En l'espèce, compte tenu de l'ampleur de la procédure, les frais de justice doivent être arrêtés à 400 fr. et être mis à la charge du recourant, qui succombe (art. 69 al. 1bis LAI; art. 49 al. 1 LPA-VD). Il n'y a pas lieu d'allouer de dépens, puisque le recourant, qui a au demeurant procédé sans l'assistance d'un mandataire professionnel, n'obtient pas gain de cause (art. 61 let. g LPGA; art. 55 al. 1 LPA-VD).
Par ces motifs,
la Cour des assurances sociales
prononce :
I. Le recours est rejeté.
II. La décision rendue le 2 juin 2009 par l'Office de l'assurance-invalidité pour le canton de Vaud est confirmée.
III. Un émolument judiciaire de 400 fr. (quatre cents francs) est mis à la charge du recourant.

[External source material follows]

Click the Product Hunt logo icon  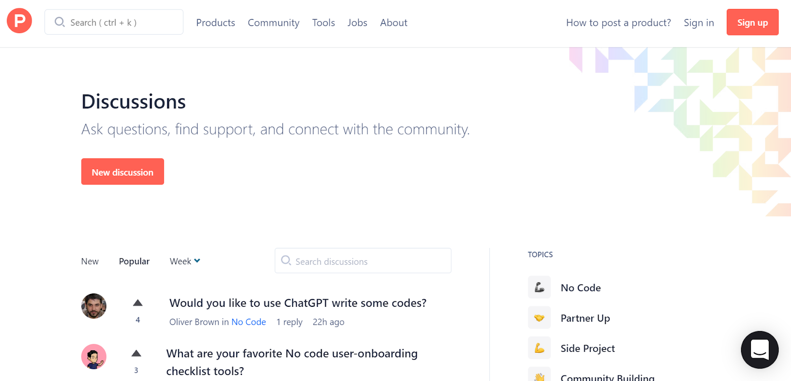coord(19,21)
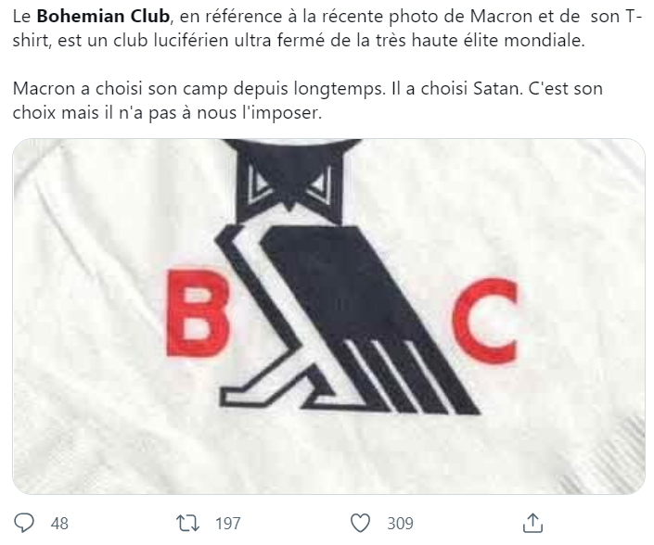This screenshot has height=545, width=654.
Task: Click the red letter B in the image
Action: click(198, 313)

IV. Il n'est pas alloué de dépens.
La présidente : Le greffier :
Du
L'arrêt qui précède, dont la rédaction a été approuvée à huis clos, est notifié à :
‑ A._______,
‑ Office de l'assurance-invalidité pour le canton de Vaud,
- Office fédéral des assurances sociales (OFAS),
par l'envoi de photocopies.
Le présent arrêt peut faire l'objet d'un recours en matière de droit public devant le Tribunal fédéral au sens des art. 82 ss LTF (loi du 17 juin 2005 sur le Tribunal fédéral, RS 173.110), cas échéant d'un recours constitutionnel subsidiaire au sens des art. 113 ss LTF. Ces recours doivent être déposés devant le Tribunal fédéral (Schweizerhofquai 6, 6004 Lucerne) dans les trente jours qui suivent la présente notification (art. 100 al. 1 LTF).